:: İş talebi ::
Aşağıdaki satırların tamamını, her satıra bir dize düşecek şekilde bir JSON listesi olarak ifade edin ve boş satırları listeye almayın.

**** Kaynak veriler ****

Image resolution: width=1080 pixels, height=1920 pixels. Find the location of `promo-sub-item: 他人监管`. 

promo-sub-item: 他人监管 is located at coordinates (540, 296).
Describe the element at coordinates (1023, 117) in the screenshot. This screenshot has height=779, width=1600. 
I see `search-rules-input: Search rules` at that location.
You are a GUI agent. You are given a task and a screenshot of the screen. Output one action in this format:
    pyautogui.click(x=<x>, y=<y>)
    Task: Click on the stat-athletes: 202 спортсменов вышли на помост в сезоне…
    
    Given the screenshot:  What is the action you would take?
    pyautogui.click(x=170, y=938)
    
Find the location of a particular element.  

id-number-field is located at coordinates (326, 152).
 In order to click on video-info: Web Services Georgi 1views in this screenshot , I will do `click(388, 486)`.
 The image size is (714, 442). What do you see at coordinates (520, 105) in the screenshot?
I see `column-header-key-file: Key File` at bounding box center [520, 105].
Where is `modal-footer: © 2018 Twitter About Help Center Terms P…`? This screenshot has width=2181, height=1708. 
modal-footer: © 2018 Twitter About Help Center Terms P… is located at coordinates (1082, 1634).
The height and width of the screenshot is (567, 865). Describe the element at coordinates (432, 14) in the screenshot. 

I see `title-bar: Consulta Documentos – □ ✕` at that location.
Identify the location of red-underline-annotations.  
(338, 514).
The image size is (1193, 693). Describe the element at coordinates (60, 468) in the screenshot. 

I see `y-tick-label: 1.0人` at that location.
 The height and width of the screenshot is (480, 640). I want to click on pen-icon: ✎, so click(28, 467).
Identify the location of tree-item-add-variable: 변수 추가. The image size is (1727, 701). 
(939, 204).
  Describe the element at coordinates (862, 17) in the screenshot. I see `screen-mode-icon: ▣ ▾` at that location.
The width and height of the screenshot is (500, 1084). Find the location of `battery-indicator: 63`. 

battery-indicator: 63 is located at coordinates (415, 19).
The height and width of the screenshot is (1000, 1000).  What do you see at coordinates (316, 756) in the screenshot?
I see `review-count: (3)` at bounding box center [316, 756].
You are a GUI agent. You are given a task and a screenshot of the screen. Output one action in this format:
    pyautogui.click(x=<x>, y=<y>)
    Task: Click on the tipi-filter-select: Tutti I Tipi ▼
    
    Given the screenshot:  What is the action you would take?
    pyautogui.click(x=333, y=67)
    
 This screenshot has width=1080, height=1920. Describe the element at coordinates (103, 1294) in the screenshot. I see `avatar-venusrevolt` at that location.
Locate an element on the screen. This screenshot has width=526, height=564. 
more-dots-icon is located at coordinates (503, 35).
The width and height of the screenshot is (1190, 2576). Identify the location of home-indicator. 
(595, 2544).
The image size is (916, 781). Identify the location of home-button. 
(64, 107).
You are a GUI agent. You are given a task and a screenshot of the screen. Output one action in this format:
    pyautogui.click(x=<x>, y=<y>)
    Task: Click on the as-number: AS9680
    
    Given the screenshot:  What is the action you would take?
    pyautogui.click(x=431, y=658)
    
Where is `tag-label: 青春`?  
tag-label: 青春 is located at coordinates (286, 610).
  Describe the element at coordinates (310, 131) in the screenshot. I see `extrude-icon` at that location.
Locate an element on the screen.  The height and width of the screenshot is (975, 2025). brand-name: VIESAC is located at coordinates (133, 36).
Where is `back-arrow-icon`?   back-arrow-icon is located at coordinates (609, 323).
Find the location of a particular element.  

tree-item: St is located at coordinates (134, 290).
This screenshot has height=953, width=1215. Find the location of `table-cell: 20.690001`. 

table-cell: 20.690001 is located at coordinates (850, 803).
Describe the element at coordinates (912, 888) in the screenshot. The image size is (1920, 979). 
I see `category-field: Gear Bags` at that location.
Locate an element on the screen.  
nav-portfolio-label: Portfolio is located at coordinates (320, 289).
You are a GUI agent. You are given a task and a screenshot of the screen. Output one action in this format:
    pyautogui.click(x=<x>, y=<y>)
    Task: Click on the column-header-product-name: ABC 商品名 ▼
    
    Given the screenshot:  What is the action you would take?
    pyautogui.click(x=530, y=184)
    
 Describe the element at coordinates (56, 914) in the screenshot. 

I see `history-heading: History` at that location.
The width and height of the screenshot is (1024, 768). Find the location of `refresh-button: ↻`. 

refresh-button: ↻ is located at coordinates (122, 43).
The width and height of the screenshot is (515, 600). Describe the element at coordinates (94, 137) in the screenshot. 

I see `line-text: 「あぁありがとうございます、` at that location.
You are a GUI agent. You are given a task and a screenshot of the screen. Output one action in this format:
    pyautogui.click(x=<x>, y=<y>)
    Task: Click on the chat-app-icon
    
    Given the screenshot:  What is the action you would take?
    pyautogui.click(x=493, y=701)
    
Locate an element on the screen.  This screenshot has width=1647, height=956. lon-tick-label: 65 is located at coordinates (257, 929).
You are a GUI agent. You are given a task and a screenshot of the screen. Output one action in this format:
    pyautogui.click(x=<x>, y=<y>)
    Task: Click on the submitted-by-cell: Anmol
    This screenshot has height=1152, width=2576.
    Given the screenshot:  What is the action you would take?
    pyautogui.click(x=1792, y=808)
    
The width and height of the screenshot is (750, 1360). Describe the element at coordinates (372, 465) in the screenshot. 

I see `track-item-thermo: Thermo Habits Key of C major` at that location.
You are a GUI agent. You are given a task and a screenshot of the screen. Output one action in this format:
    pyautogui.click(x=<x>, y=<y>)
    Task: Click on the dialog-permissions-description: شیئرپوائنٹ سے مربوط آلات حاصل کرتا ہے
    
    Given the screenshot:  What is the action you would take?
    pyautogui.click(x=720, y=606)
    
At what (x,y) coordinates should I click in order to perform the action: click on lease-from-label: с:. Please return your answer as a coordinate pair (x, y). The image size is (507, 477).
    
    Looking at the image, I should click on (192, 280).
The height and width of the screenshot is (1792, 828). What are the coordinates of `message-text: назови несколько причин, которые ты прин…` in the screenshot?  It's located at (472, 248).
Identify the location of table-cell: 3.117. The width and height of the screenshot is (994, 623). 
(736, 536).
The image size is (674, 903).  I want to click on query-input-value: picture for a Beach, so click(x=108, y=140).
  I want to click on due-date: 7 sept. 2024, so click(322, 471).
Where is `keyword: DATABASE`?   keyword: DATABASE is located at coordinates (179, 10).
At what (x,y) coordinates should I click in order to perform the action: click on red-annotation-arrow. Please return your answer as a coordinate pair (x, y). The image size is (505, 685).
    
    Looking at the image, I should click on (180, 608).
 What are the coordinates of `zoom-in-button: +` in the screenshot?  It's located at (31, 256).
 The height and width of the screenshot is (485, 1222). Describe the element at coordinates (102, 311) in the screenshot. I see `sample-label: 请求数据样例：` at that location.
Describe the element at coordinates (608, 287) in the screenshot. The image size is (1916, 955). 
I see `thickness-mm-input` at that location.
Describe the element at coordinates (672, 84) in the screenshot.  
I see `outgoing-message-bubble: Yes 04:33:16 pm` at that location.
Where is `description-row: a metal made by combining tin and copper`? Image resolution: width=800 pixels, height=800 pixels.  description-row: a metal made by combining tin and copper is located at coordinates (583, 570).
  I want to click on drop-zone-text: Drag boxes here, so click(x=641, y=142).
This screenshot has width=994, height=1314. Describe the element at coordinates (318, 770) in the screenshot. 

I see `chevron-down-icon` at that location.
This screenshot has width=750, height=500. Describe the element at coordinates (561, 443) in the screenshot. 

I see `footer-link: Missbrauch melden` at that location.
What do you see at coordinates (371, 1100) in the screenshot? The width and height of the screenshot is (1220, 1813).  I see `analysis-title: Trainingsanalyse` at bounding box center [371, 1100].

****

:: Görevin çözümü ::
[
  "Image resolution: width=1080 pixels, height=1920 pixels. Find the location of `promo-sub-item: 他人监管`. ",
  "promo-sub-item: 他人监管 is located at coordinates (540, 296).",
  "Describe the element at coordinates (1023, 117) in the screenshot. This screenshot has height=779, width=1600. ",
  "I see `search-rules-input: Search rules` at that location.",
  "You are a GUI agent. You are given a task and a screenshot of the screen. Output one action in this format:",
  "    pyautogui.click(x=<x>, y=<y>)",
  "    Task: Click on the stat-athletes: 202 спортсменов вышли на помост в сезоне…",
  "    Given the screenshot:  What is the action you would take?",
  "    pyautogui.click(x=170, y=938)",
  "Find the location of a particular element.  ",
  "id-number-field is located at coordinates (326, 152).",
  " In order to click on video-info: Web Services Georgi 1views in this screenshot , I will do `click(388, 486)`.",
  " The image size is (714, 442). What do you see at coordinates (520, 105) in the screenshot?",
  "I see `column-header-key-file: Key File` at bounding box center [520, 105].",
  "Where is `modal-footer: © 2018 Twitter About Help Center Terms P…`? This screenshot has width=2181, height=1708. ",
  "modal-footer: © 2018 Twitter About Help Center Terms P… is located at coordinates (1082, 1634).",
  "The height and width of the screenshot is (567, 865). Describe the element at coordinates (432, 14) in the screenshot. ",
  "I see `title-bar: Consulta Documentos – □ ✕` at that location.",
  "Identify the location of red-underline-annotations.  ",
  "(338, 514).",
  "The image size is (1193, 693). Describe the element at coordinates (60, 468) in the screenshot. ",
  "I see `y-tick-label: 1.0人` at that location.",
  " The height and width of the screenshot is (480, 640). I want to click on pen-icon: ✎, so click(28, 467).",
  "Identify the location of tree-item-add-variable: 변수 추가. The image size is (1727, 701). ",
  "(939, 204).",
  "  Describe the element at coordinates (862, 17) in the screenshot. I see `screen-mode-icon: ▣ ▾` at that location.",
  "The width and height of the screenshot is (500, 1084). Find the location of `battery-indicator: 63`. ",
  "battery-indicator: 63 is located at coordinates (415, 19).",
  "The height and width of the screenshot is (1000, 1000).  What do you see at coordinates (316, 756) in the screenshot?",
  "I see `review-count: (3)` at bounding box center [316, 756].",
  "You are a GUI agent. You are given a task and a screenshot of the screen. Output one action in this format:",
  "    pyautogui.click(x=<x>, y=<y>)",
  "    Task: Click on the tipi-filter-select: Tutti I Tipi ▼",
  "    Given the screenshot:  What is the action you would take?",
  "    pyautogui.click(x=333, y=67)",
  " This screenshot has width=1080, height=1920. Describe the element at coordinates (103, 1294) in the screenshot. I see `avatar-venusrevolt` at that location.",
  "Locate an element on the screen. This screenshot has width=526, height=564. ",
  "more-dots-icon is located at coordinates (503, 35).",
  "The width and height of the screenshot is (1190, 2576). Identify the location of home-indicator. ",
  "(595, 2544).",
  "The image size is (916, 781). Identify the location of home-button. ",
  "(64, 107).",
  "You are a GUI agent. You are given a task and a screenshot of the screen. Output one action in this format:",
  "    pyautogui.click(x=<x>, y=<y>)",
  "    Task: Click on the as-number: AS9680",
  "    Given the screenshot:  What is the action you would take?",
  "    pyautogui.click(x=431, y=658)",
  "Where is `tag-label: 青春`?  ",
  "tag-label: 青春 is located at coordinates (286, 610).",
  "  Describe the element at coordinates (310, 131) in the screenshot. I see `extrude-icon` at that location.",
  "Locate an element on the screen.  The height and width of the screenshot is (975, 2025). brand-name: VIESAC is located at coordinates (133, 36).",
  "Where is `back-arrow-icon`?   back-arrow-icon is located at coordinates (609, 323).",
  "Find the location of a particular element.  ",
  "tree-item: St is located at coordinates (134, 290).",
  "This screenshot has height=953, width=1215. Find the location of `table-cell: 20.690001`. ",
  "table-cell: 20.690001 is located at coordinates (850, 803).",
  "Describe the element at coordinates (912, 888) in the screenshot. The image size is (1920, 979). ",
  "I see `category-field: Gear Bags` at that location.",
  "Locate an element on the screen.  ",
  "nav-portfolio-label: Portfolio is located at coordinates (320, 289).",
  "You are a GUI agent. You are given a task and a screenshot of the screen. Output one action in this format:",
  "    pyautogui.click(x=<x>, y=<y>)",
  "    Task: Click on the column-header-product-name: ABC 商品名 ▼",
  "    Given the screenshot:  What is the action you would take?",
  "    pyautogui.click(x=530, y=184)",
  " Describe the element at coordinates (56, 914) in the screenshot. ",
  "I see `history-heading: History` at that location.",
  "The width and height of the screenshot is (1024, 768). Find the location of `refresh-button: ↻`. ",
  "refresh-button: ↻ is located at coordinates (122, 43).",
  "The width and height of the screenshot is (515, 600). Describe the element at coordinates (94, 137) in the screenshot. ",
  "I see `line-text: 「あぁありがとうございます、` at that location.",
  "You are a GUI agent. You are given a task and a screenshot of the screen. Output one action in this format:",
  "    pyautogui.click(x=<x>, y=<y>)",
  "    Task: Click on the chat-app-icon",
  "    Given the screenshot:  What is the action you would take?",
  "    pyautogui.click(x=493, y=701)",
  "Locate an element on the screen.  This screenshot has width=1647, height=956. lon-tick-label: 65 is located at coordinates (257, 929).",
  "You are a GUI agent. You are given a task and a screenshot of the screen. Output one action in this format:",
  "    pyautogui.click(x=<x>, y=<y>)",
  "    Task: Click on the submitted-by-cell: Anmol",
  "    This screenshot has height=1152, width=2576.",
  "    Given the screenshot:  What is the action you would take?",
  "    pyautogui.click(x=1792, y=808)",
  "The width and height of the screenshot is (750, 1360). Describe the element at coordinates (372, 465) in the screenshot. ",
  "I see `track-item-thermo: Thermo Habits Key of C major` at that location.",
  "You are a GUI agent. You are given a task and a screenshot of the screen. Output one action in this format:",
  "    pyautogui.click(x=<x>, y=<y>)",
  "    Task: Click on the dialog-permissions-description: شیئرپوائنٹ سے مربوط آلات حاصل کرتا ہے",
  "    Given the screenshot:  What is the action you would take?",
  "    pyautogui.click(x=720, y=606)",
  "At what (x,y) coordinates should I click in order to perform the action: click on lease-from-label: с:. Please return your answer as a coordinate pair (x, y). The image size is (507, 477).",
  "    Looking at the image, I should click on (192, 280).",
  "The height and width of the screenshot is (1792, 828). What are the coordinates of `message-text: назови несколько причин, которые ты прин…` in the screenshot?  It's located at (472, 248).",
  "Identify the location of table-cell: 3.117. The width and height of the screenshot is (994, 623). ",
  "(736, 536).",
  "The image size is (674, 903).  I want to click on query-input-value: picture for a Beach, so click(x=108, y=140).",
  "  I want to click on due-date: 7 sept. 2024, so click(322, 471).",
  "Where is `keyword: DATABASE`?   keyword: DATABASE is located at coordinates (179, 10).",
  "At what (x,y) coordinates should I click in order to perform the action: click on red-annotation-arrow. Please return your answer as a coordinate pair (x, y). The image size is (505, 685).",
  "    Looking at the image, I should click on (180, 608).",
  " What are the coordinates of `zoom-in-button: +` in the screenshot?  It's located at (31, 256).",
  " The height and width of the screenshot is (485, 1222). Describe the element at coordinates (102, 311) in the screenshot. I see `sample-label: 请求数据样例：` at that location.",
  "Describe the element at coordinates (608, 287) in the screenshot. The image size is (1916, 955). ",
  "I see `thickness-mm-input` at that location.",
  "Describe the element at coordinates (672, 84) in the screenshot.  ",
  "I see `outgoing-message-bubble: Yes 04:33:16 pm` at that location.",
  "Where is `description-row: a metal made by combining tin and copper`? Image resolution: width=800 pixels, height=800 pixels.  description-row: a metal made by combining tin and copper is located at coordinates (583, 570).",
  "  I want to click on drop-zone-text: Drag boxes here, so click(x=641, y=142).",
  "This screenshot has width=994, height=1314. Describe the element at coordinates (318, 770) in the screenshot. ",
  "I see `chevron-down-icon` at that location.",
  "This screenshot has width=750, height=500. Describe the element at coordinates (561, 443) in the screenshot. ",
  "I see `footer-link: Missbrauch melden` at that location.",
  "What do you see at coordinates (371, 1100) in the screenshot? The width and height of the screenshot is (1220, 1813).  I see `analysis-title: Trainingsanalyse` at bounding box center [371, 1100]."
]